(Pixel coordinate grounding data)
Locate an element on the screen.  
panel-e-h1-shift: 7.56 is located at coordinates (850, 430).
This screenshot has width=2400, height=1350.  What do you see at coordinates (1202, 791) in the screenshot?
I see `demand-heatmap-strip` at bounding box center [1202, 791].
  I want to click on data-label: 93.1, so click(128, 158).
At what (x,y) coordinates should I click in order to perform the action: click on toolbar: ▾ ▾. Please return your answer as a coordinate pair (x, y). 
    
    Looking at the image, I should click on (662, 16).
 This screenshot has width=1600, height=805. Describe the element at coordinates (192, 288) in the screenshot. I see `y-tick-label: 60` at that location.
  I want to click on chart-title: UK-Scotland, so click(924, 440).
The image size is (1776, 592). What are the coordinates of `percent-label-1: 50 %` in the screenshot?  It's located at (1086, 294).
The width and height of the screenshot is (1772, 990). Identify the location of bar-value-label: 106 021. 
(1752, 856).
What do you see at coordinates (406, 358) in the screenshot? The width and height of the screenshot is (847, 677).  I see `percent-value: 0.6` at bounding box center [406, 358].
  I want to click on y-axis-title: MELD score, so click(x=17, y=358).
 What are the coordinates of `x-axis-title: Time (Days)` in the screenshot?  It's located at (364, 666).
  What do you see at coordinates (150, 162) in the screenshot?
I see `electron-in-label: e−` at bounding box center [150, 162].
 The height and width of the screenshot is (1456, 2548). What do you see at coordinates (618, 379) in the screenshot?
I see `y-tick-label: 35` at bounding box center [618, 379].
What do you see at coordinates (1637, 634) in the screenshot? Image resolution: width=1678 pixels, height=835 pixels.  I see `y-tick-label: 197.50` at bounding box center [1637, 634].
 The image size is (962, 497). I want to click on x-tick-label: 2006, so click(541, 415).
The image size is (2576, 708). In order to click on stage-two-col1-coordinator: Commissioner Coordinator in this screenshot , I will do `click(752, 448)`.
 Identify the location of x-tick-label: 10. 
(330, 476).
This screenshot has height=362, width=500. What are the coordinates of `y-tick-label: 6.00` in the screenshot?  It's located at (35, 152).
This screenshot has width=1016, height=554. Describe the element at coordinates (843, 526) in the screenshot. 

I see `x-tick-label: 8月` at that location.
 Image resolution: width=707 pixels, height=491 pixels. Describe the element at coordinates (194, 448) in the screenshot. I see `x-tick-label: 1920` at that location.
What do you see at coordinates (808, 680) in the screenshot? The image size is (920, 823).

### [WORK TO BE COMPLETED]
Rewrite all of the material above, replacing "Identify the location of" with "Find the position of" and leaving everything else unchanged.

### [EXPECTED OUTPUT]
Locate an element on the screen.  
panel-e-h1-shift: 7.56 is located at coordinates (850, 430).
This screenshot has width=2400, height=1350.  What do you see at coordinates (1202, 791) in the screenshot?
I see `demand-heatmap-strip` at bounding box center [1202, 791].
  I want to click on data-label: 93.1, so click(128, 158).
At what (x,y) coordinates should I click in order to perform the action: click on toolbar: ▾ ▾. Please return your answer as a coordinate pair (x, y). 
    
    Looking at the image, I should click on (662, 16).
 This screenshot has width=1600, height=805. Describe the element at coordinates (192, 288) in the screenshot. I see `y-tick-label: 60` at that location.
  I want to click on chart-title: UK-Scotland, so click(924, 440).
The image size is (1776, 592). What are the coordinates of `percent-label-1: 50 %` in the screenshot?  It's located at (1086, 294).
The width and height of the screenshot is (1772, 990). Find the position of bar-value-label: 106 021. 
(1752, 856).
What do you see at coordinates (406, 358) in the screenshot? The width and height of the screenshot is (847, 677).  I see `percent-value: 0.6` at bounding box center [406, 358].
  I want to click on y-axis-title: MELD score, so click(x=17, y=358).
 What are the coordinates of `x-axis-title: Time (Days)` in the screenshot?  It's located at (364, 666).
  What do you see at coordinates (150, 162) in the screenshot?
I see `electron-in-label: e−` at bounding box center [150, 162].
 The height and width of the screenshot is (1456, 2548). What do you see at coordinates (618, 379) in the screenshot?
I see `y-tick-label: 35` at bounding box center [618, 379].
What do you see at coordinates (1637, 634) in the screenshot? Image resolution: width=1678 pixels, height=835 pixels.  I see `y-tick-label: 197.50` at bounding box center [1637, 634].
 The image size is (962, 497). I want to click on x-tick-label: 2006, so click(541, 415).
The image size is (2576, 708). In order to click on stage-two-col1-coordinator: Commissioner Coordinator in this screenshot , I will do `click(752, 448)`.
 Find the position of x-tick-label: 10. 
(330, 476).
This screenshot has height=362, width=500. What are the coordinates of `y-tick-label: 6.00` in the screenshot?  It's located at (35, 152).
This screenshot has width=1016, height=554. Describe the element at coordinates (843, 526) in the screenshot. 

I see `x-tick-label: 8月` at that location.
 Image resolution: width=707 pixels, height=491 pixels. Describe the element at coordinates (194, 448) in the screenshot. I see `x-tick-label: 1920` at that location.
What do you see at coordinates (808, 680) in the screenshot? The image size is (920, 823).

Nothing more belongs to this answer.